As the rate of antibiotic resistance continues to outpace antibiotic development, the race is on to find answers. Moreover, while resistance is a significant public health threat, scientists say that the lack of a profitable market for antibiotics is largely responsible for the slow development of research. Researchers can only hope that pharmaceutical companies will approach antibiotic research and development from a human health standpoint rather than an economic one.
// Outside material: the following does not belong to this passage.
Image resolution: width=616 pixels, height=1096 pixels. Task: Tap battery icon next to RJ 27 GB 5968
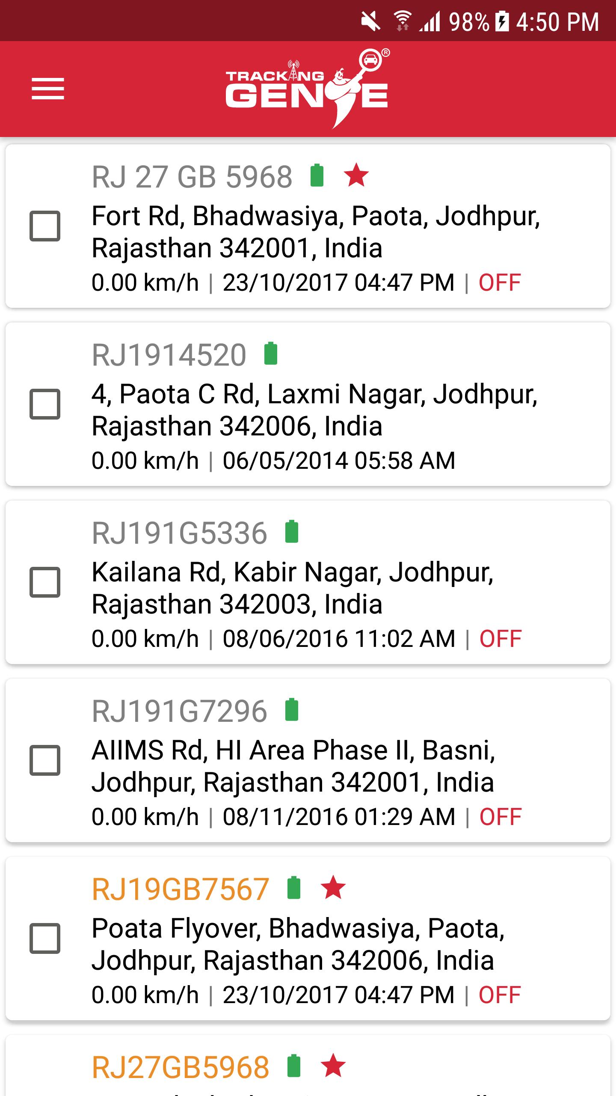(x=317, y=176)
Without pharmaceutical backing, the potential of these fully-synthetic antibiotics may never research patients and the rate of resistance will continue to exceed the rate of antibiotic development. “People don’t appreciate that before antibiotics…you could die from [a simple] cut [on your skin,] it’s not an exaggeration,” Herzon said. “How are we going to keep this compound [fully-synthesized pleuromutilin and its derivative] alive?” Herzon asked.

The Herzon lab offers favorable prospects for the future of antibiotic development. The research being conducted by these Yale chemists presents promising potential as to how we approach antibiotic resistance, and more importantly, how we aim to combat it. However, if economic incentives are not expelled from antibiotic development, we risk returning to the days when we had no antibiotics at all.